Implikasi kemunculan dua ajaran ini sudah jelas. Banyak orang tua dan kerabat anggota dua ajaran ini menyalurkan keluhannya. Sebagaimana terekam media massa, ada orang tua dan kerabat yang merasa anak dan saudaranya berubah perangainya sejak bergabung dengan kelompok ajaran itu. Bahkan ada yang sudah beberapa hari menghilang atau memisahkan diri dari keluarga dan kerabatnya. Mereka yang bergabung ke kelompok-kelompok ini mayoritas anak muda dan mahasiswa. Pada kelompok Al-Qiyadah lebih banyak pria, sedang pada kelompok Alquran Suci yang bergabung lebih banyak wanita.Para ahli ilmu-ilmu sosial dan humaniora mestinya urun rembug di soal ini.
Fenomena maraknya anak-anak muda terpelajar masuk ke kelompok itu perlu dibaca secara terang-berderang. Dengan begitu, apa pun kebijakan dan tindakan yang akan diambil akan berbasis pengetahuan ilmiah, masuk akal, jauh dari sikap emosional, dan bersifat menyeluruh. Ini gejala apa? Adakah hubungannya dengan latar sosial-budaya tertentu, misalnya kemiskinan, disorientasi di tengah gempuran globalisasi, atau bahkan melemahnya kepercayaan pada ajaran-ajaran agama mainstream? Atau, ini lebih pada gejala lemahnya negara mengingat sejak dulu juga ajaran-ajaran "sempalan" semacam ini juga sudah ada?Kecerdasan kita diuji lantaran di beberapa tempat sudah muncul gejala menakutkan. Ada kelompok yang merasa benar dan entah dari mana legalitas dan legitimasi didapatkannya telah melakukan tindakan main hakim sendiri terhadap para pengikut kelompok Al-Qiyadah.
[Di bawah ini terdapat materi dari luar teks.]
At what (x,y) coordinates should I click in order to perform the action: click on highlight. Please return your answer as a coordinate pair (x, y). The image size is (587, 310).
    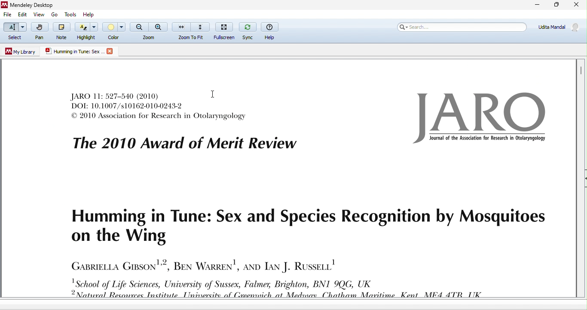
    Looking at the image, I should click on (87, 31).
Kekerasan fisik dan interogasi ala fasis telah mereka tampilkan begitu vulgar dan telanjang. Sebuah video yang kami dapatkan memperlihatkan anak-anak muda itu dipukul, ditendang, dan dibanting setelah sebuah dialog penuh tekanan berjalan seret dan macet. Rasa kemanusiaan siapa pun yang melihatnya akan sulit menerima perlakuan itu.
Kita boleh tidak setuju pada orang atau kelompok lain. Tapi, ketidaksetujuan atau perbedaan mesti disikapi dan direspons secara beradab dan jauh dari kekerasan. Kalau pun perbuatan orang atau kelompok yang kita tidak setujui atau sepakati itu telah meresahkan, ada mekanisme hukum yang mengaturnya. Pasal penodaan atau penistaan agama dalam KUHP, misalnya, bisa kita gunakan.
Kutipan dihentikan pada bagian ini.